Lists Home |
Date Index |
- To: "'XML Developers List'" <email@example.com>
- Subject: Re: [xml-dev] Constrain the Number of Occurrences of Elements in your XML Schema
- From: firstname.lastname@example.org
- Date: Fri, 05 Aug 2005 19:03:57 +0000
I'm going to come in here in agreement with those against the limits, although maybe with different reasons. Even though the intent may be good - to prevent processing overload, it seems, from what Roger said, limiting MaxOccurs and recursion often won't accomplish this in real life cases. Futhermore, the software needs to be able to deal with too-large data sets/documents anyway, no matter what the schema says, because what if someone sent you too large a document anyway?
One of the problems with the limits is that it's really hard to know how big a valid document is going to be.
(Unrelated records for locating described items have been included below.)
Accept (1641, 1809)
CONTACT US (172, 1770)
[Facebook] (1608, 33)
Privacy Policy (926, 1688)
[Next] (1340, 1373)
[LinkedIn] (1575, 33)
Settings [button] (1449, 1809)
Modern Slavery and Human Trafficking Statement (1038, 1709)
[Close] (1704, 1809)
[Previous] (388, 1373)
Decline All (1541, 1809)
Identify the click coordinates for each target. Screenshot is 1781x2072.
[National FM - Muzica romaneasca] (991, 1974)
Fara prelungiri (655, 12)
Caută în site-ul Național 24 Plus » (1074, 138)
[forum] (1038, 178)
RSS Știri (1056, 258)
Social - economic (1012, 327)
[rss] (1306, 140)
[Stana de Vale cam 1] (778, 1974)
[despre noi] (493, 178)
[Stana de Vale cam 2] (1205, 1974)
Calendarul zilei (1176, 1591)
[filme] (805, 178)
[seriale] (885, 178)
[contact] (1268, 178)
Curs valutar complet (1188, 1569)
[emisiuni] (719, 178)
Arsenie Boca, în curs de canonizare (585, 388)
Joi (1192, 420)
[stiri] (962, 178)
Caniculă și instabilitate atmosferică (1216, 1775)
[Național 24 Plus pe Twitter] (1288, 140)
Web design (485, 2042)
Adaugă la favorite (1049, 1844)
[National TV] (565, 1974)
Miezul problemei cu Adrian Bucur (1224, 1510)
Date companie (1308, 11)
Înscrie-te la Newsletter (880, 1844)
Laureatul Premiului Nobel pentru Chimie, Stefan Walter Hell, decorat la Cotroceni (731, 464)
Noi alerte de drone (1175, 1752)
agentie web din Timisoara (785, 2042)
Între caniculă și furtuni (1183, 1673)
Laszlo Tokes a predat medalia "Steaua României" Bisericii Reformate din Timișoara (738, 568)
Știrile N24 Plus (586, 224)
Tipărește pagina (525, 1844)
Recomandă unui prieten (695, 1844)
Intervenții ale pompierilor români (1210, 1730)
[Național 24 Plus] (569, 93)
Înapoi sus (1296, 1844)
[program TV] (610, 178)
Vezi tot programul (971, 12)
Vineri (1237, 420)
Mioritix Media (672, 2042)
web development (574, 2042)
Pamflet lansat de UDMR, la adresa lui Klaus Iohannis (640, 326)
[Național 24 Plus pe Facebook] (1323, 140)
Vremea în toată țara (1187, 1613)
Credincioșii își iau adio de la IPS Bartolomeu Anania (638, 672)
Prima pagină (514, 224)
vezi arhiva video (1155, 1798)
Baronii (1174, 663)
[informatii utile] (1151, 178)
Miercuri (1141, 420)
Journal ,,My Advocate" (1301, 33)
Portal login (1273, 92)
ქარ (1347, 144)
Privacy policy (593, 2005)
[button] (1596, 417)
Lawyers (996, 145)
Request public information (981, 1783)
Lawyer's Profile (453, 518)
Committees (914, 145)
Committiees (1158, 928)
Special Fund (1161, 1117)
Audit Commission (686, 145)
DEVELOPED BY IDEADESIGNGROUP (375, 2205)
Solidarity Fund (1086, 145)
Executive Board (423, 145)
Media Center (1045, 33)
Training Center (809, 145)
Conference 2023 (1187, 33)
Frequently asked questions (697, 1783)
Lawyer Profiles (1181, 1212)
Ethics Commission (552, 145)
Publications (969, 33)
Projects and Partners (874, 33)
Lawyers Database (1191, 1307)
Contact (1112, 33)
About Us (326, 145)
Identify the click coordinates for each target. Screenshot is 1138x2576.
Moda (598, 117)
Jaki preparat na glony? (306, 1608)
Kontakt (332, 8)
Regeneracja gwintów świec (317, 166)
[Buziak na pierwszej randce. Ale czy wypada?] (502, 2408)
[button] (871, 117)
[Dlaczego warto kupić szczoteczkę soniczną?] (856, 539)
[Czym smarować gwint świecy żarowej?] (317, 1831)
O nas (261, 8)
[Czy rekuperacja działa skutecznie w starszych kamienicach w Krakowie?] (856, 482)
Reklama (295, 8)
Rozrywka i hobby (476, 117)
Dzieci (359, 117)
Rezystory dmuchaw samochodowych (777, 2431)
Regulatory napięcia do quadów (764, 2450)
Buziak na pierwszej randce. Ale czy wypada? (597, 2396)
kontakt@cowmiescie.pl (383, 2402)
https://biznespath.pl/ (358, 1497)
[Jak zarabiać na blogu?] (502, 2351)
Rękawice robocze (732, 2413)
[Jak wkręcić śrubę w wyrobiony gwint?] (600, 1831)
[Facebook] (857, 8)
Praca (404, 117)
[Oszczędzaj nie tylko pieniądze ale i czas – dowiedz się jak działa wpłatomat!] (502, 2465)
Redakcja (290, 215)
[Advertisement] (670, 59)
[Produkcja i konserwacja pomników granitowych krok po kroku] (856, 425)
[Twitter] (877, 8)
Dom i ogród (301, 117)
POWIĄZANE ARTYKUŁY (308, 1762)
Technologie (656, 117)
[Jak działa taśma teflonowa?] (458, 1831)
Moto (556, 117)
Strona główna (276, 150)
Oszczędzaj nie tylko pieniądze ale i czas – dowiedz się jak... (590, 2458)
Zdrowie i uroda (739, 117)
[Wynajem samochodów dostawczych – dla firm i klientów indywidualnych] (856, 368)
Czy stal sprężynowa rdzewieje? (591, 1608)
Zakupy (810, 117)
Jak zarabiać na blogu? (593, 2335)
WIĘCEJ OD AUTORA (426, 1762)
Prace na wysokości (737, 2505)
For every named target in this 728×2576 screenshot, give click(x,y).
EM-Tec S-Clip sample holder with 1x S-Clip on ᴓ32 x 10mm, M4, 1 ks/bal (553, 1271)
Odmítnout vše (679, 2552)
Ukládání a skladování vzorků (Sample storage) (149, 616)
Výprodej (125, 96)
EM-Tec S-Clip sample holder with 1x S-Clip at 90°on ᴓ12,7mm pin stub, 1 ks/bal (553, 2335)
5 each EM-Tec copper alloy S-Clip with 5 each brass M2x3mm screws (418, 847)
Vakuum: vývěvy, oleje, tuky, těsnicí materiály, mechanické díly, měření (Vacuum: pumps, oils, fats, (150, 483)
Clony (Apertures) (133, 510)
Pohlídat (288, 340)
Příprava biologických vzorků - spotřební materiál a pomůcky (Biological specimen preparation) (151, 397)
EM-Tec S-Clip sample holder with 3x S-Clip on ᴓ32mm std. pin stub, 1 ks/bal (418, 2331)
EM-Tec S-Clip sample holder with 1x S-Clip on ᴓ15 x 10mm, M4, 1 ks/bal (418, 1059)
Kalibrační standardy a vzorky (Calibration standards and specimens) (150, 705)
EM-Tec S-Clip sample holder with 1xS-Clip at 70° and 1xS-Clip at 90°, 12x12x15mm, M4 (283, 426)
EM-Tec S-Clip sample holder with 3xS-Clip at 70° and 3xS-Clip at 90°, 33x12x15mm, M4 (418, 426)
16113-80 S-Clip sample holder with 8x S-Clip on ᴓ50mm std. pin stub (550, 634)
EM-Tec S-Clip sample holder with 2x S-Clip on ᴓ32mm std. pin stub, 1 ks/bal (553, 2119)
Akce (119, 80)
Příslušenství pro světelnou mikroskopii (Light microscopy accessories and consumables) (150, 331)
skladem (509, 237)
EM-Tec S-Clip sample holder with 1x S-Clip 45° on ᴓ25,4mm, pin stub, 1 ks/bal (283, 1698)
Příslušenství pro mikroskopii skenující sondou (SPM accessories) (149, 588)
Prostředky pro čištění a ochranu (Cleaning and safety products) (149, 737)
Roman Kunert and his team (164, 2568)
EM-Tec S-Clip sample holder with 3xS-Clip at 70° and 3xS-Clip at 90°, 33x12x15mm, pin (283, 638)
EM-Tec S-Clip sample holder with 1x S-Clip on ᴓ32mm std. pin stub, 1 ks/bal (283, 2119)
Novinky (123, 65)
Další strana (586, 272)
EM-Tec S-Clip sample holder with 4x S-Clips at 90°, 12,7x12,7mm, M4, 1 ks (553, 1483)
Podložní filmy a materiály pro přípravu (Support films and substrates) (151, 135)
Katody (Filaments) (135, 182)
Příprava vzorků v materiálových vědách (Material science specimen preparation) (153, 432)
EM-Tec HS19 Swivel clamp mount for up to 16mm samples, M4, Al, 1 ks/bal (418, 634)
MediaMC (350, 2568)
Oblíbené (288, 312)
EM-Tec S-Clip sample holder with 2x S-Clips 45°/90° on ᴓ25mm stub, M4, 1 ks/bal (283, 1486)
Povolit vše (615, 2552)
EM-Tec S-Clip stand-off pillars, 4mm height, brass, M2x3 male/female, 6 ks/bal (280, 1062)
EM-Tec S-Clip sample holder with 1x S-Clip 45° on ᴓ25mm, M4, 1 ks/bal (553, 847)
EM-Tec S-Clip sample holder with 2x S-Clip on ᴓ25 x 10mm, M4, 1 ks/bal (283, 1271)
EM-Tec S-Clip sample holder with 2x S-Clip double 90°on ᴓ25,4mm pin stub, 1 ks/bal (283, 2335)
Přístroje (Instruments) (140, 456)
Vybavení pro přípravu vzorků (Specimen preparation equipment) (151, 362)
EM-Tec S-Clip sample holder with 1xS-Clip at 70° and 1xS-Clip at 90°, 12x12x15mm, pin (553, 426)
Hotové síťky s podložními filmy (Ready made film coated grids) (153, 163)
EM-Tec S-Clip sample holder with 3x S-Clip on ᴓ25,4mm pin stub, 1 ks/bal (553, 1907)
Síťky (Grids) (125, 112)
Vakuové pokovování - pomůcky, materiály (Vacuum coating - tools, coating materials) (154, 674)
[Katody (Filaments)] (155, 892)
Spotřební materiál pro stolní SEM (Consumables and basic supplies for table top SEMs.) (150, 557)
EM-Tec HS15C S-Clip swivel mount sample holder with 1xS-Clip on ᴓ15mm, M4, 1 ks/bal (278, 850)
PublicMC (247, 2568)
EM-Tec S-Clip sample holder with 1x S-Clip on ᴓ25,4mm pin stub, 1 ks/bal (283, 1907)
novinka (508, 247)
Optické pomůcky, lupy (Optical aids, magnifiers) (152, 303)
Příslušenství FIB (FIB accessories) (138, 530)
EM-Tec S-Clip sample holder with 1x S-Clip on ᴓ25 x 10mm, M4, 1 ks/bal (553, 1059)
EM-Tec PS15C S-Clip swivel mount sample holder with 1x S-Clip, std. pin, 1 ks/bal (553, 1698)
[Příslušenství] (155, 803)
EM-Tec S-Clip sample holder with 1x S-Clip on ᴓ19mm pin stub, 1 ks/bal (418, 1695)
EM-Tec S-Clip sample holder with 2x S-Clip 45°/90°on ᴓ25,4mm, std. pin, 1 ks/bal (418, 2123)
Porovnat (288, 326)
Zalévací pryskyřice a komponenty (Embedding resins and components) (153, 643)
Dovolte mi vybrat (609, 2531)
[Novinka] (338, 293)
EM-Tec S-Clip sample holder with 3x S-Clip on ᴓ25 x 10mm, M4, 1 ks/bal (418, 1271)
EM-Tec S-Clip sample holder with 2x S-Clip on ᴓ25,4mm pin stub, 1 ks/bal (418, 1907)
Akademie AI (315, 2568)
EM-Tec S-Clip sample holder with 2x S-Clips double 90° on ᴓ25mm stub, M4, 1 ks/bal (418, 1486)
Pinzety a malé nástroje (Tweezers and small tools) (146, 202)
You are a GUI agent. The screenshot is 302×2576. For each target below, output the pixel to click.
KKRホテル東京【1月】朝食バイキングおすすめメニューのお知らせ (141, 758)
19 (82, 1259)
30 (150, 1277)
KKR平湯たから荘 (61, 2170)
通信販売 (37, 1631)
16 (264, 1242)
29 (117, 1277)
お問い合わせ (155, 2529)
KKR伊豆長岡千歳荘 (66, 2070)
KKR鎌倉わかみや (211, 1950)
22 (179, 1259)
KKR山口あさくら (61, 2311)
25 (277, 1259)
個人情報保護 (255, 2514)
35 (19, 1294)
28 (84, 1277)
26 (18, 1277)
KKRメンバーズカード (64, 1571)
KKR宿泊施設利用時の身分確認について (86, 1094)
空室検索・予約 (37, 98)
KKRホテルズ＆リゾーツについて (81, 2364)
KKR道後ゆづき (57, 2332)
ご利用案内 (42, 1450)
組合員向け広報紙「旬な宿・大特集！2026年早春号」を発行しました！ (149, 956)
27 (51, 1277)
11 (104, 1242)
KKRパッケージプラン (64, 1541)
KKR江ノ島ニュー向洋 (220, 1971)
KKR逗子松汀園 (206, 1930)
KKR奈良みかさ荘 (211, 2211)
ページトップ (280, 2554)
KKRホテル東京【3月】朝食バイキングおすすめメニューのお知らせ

At least, this is so for many practical documents that have lots of optional components, or that have PCDATA chunks of large but variable size. If you put in limits that restrict a single element, you could still have a document overload your processor because other parts of the document were too large or complex.
Inversely, if you restricted every part, then you might not be able to have a valid document when all the optional parts but one were very small, but that one was over the limit. In this case, the restriction would prevent you from using documents that were otherwise perfectly OK to process.
In other words, the combinatorial aspects of these limitations make it hard or impossible to apply to many practical schemas and still allow pretty large or complex documents. Naturally, some simple schemas will allow this to be done, but Roger is talking about a general rule.
Second, the limits Roger mentioned are as much imposed by a particular processing implementation as anything else. You might as well say, don't have a data set too large for memory, because a processor can't sort it efficiently. Well, yes, but all the serious databases know how to sort efficiently using the disk when the data set is too large for memory.
What Roger is proposing is just like restricting the size of a data set to the anticipated memory size of the processing computer. Really, now, when was the last time you looked to see how many data elements your database can sort? Very few people need to do that, and figure out how to deal with it.
Same for photo processing. Should we limit TIFF files to 1 GB by spec, because Photoshop might not be able to process one on a 1 GB computer? No, if I run into trouble because I don't have enough memory for my pictures, I make them smaller, get more memory, or don't try to process them. Why should it be different for schema definitions?
We all know there can be practical reasons for limiting sizes - for example, not processing a URL of indefinite length. In that example, too, the length is not constrained by the spec itself (i.e., rfc), but practical software does impose a limit.
I conclude that these kinds of schema limits should not be mandated as a general rule, though they may be good things in particular circumstances.